State how many lines in the rows below contain the word "Select". Give only the number.

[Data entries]
----
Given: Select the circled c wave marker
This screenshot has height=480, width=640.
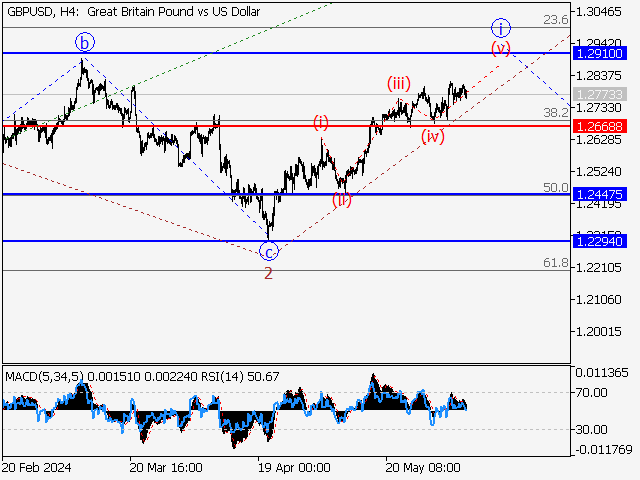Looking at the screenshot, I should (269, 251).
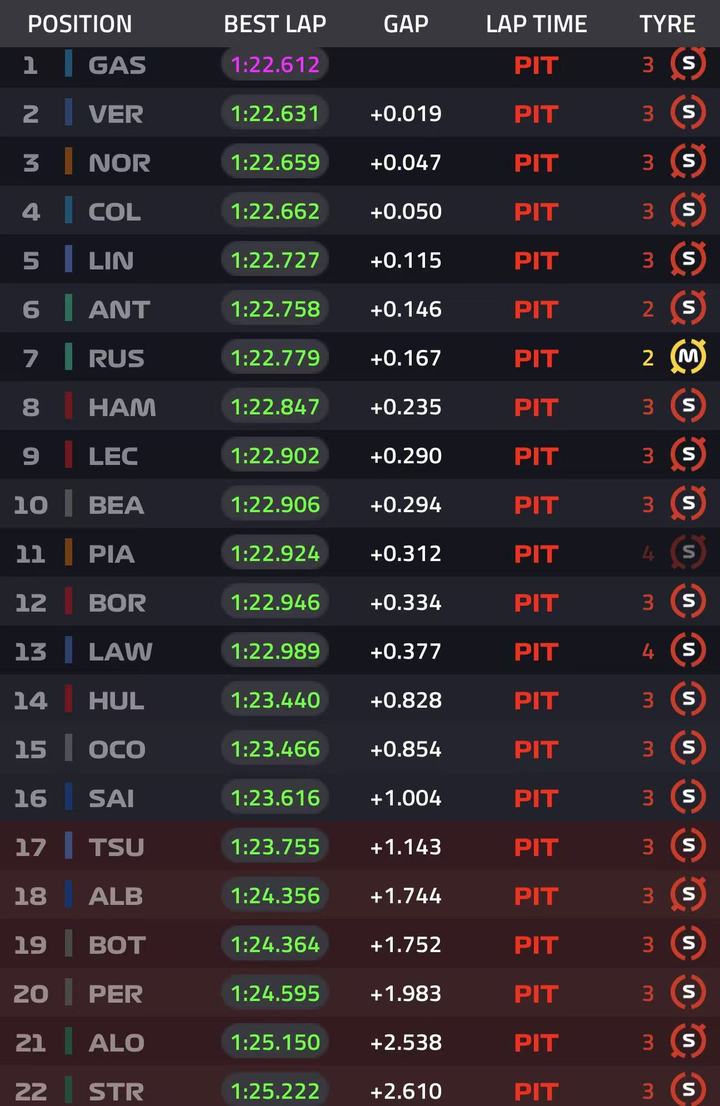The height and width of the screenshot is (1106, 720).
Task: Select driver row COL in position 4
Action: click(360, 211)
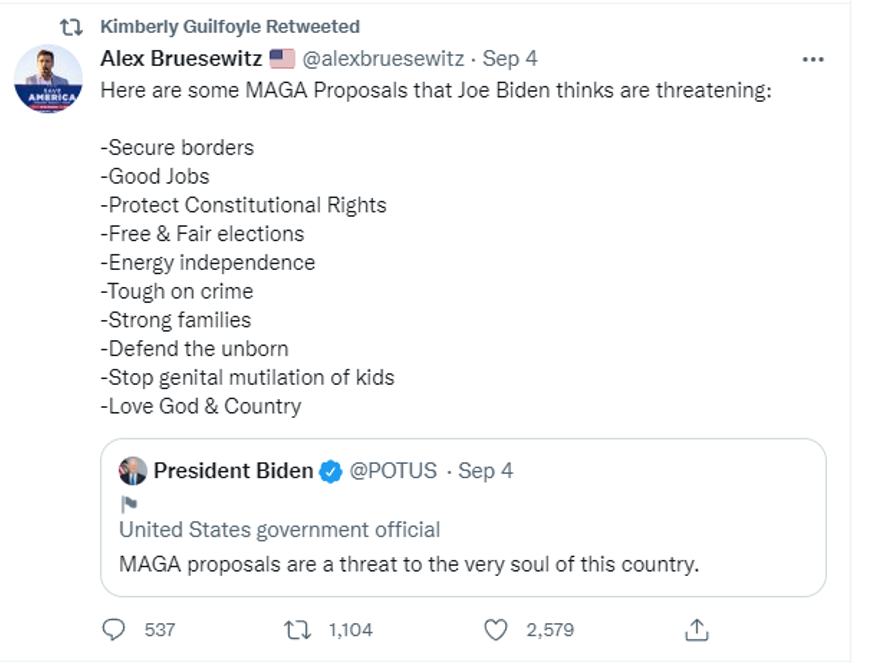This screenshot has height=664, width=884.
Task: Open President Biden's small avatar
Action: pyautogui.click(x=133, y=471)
----
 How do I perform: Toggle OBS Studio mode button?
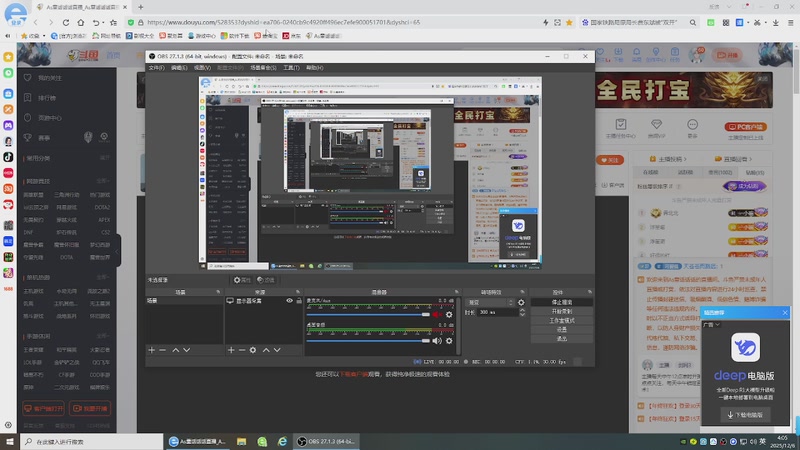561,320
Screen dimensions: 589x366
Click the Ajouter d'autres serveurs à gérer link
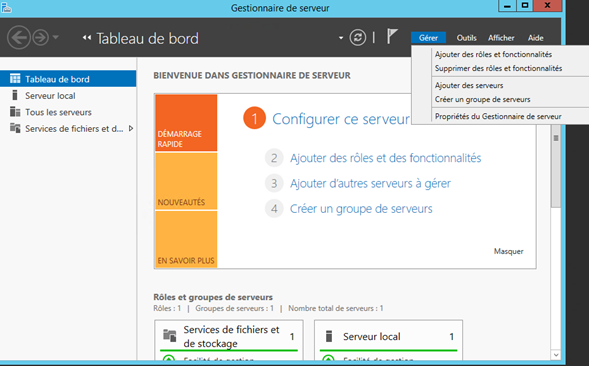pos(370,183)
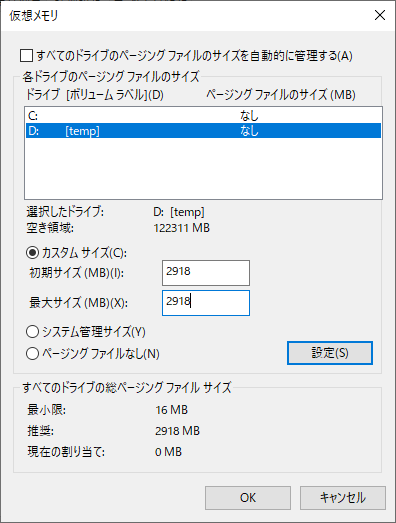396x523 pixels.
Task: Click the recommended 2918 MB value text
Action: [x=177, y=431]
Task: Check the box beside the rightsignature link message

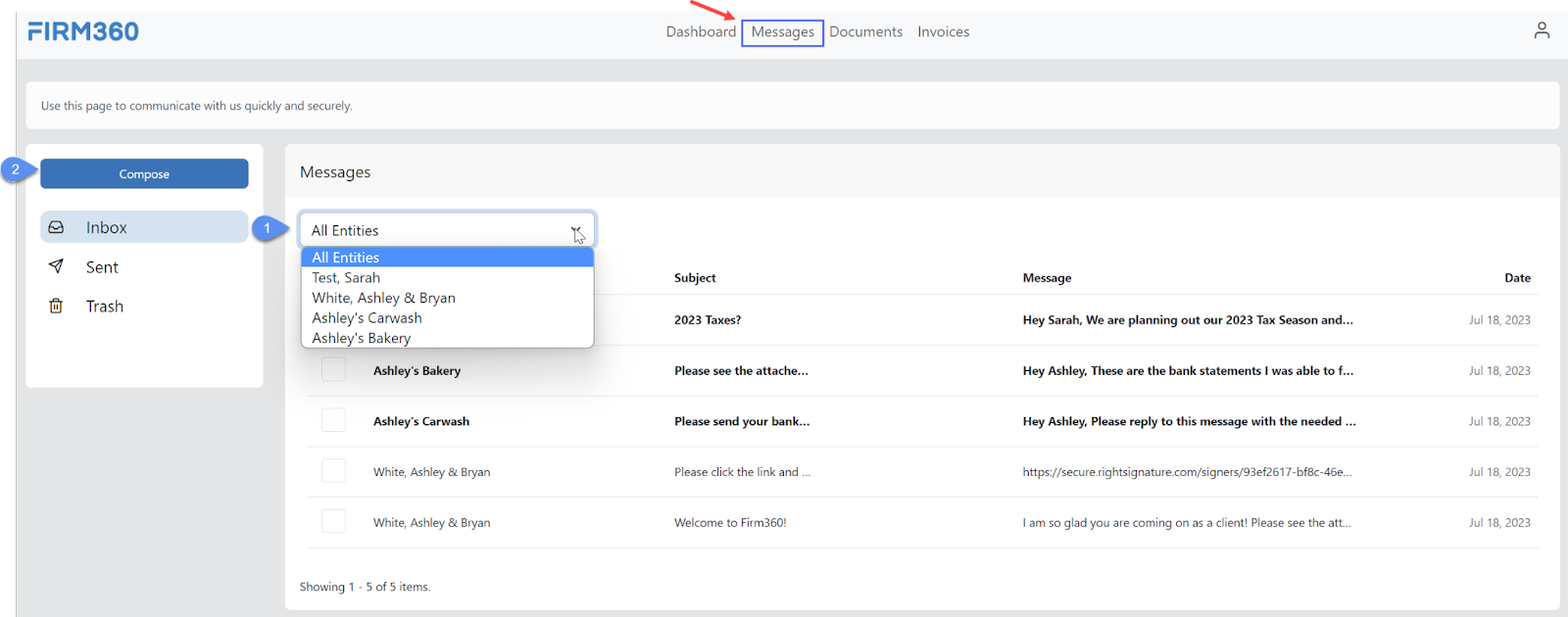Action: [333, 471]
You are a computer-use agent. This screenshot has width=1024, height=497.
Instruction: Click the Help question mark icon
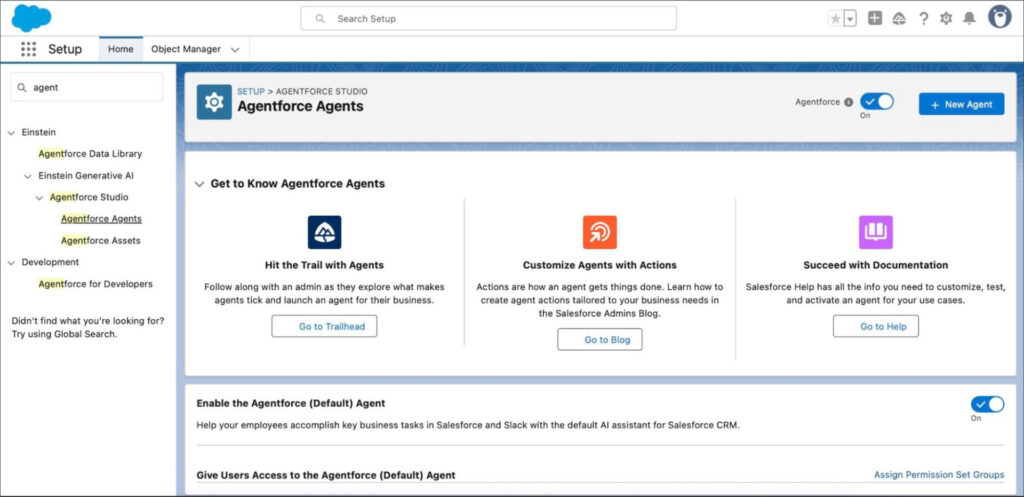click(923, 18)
----
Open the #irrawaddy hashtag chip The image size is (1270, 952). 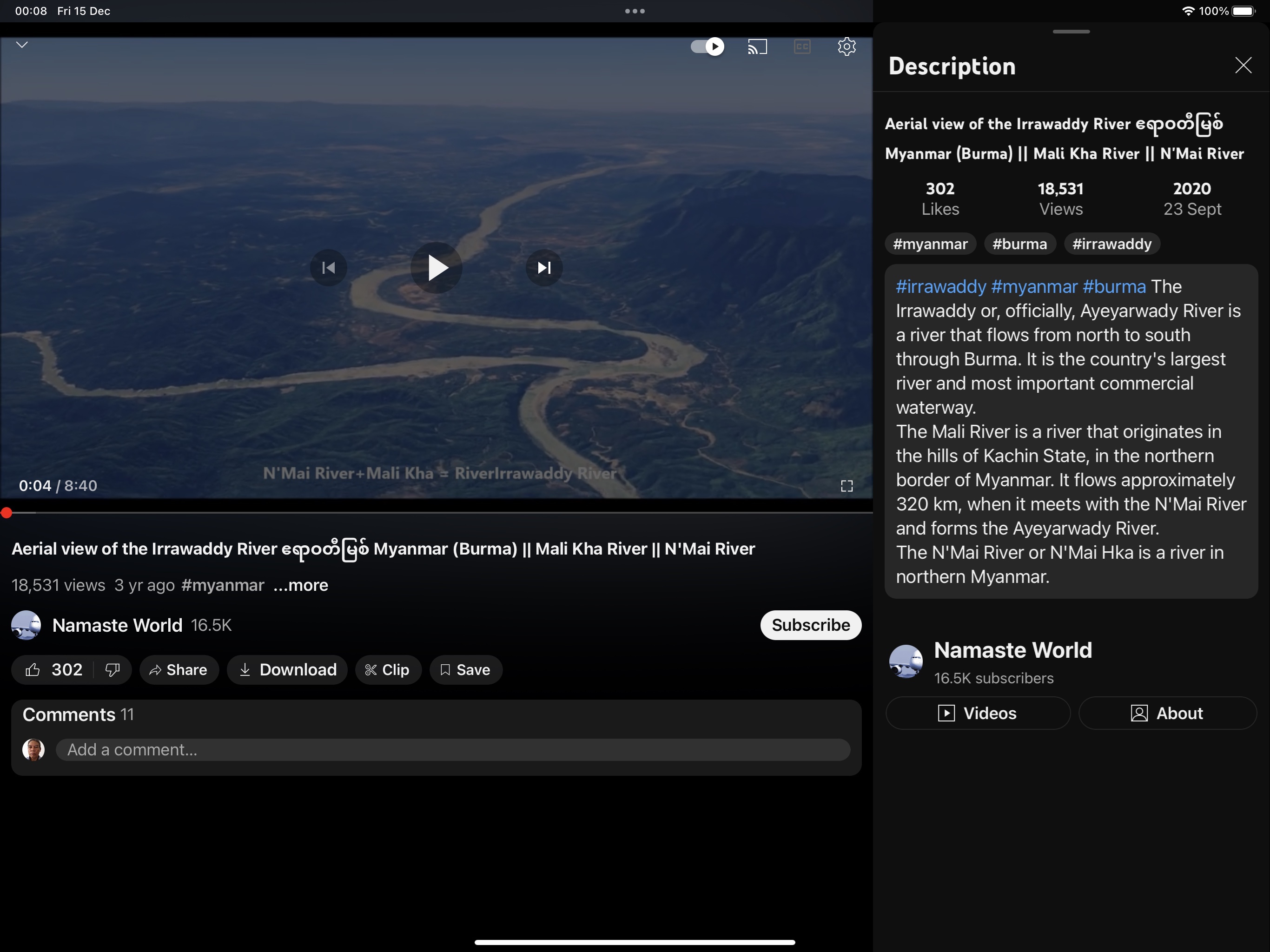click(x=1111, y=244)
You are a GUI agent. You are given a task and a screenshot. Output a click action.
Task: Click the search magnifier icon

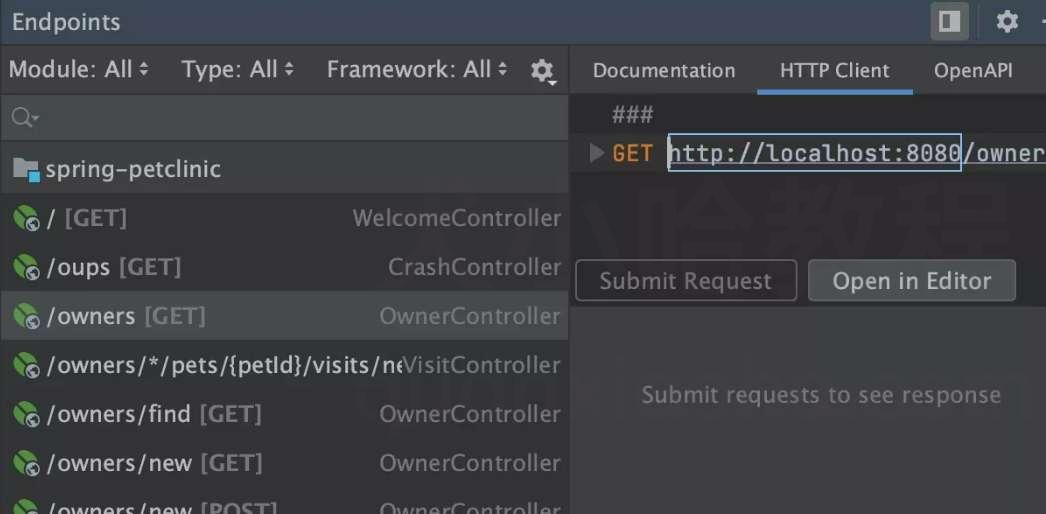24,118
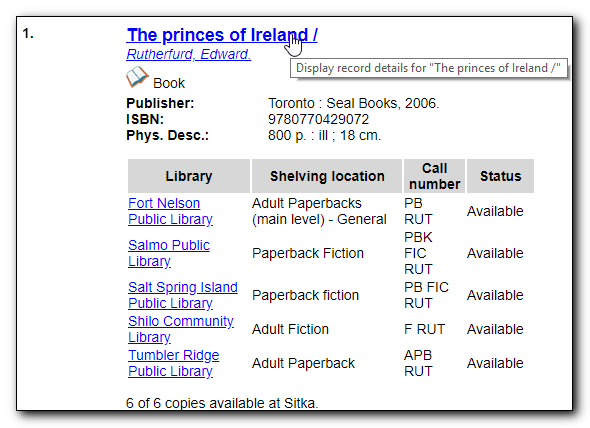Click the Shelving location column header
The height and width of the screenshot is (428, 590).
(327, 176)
----
__Final answer__: 2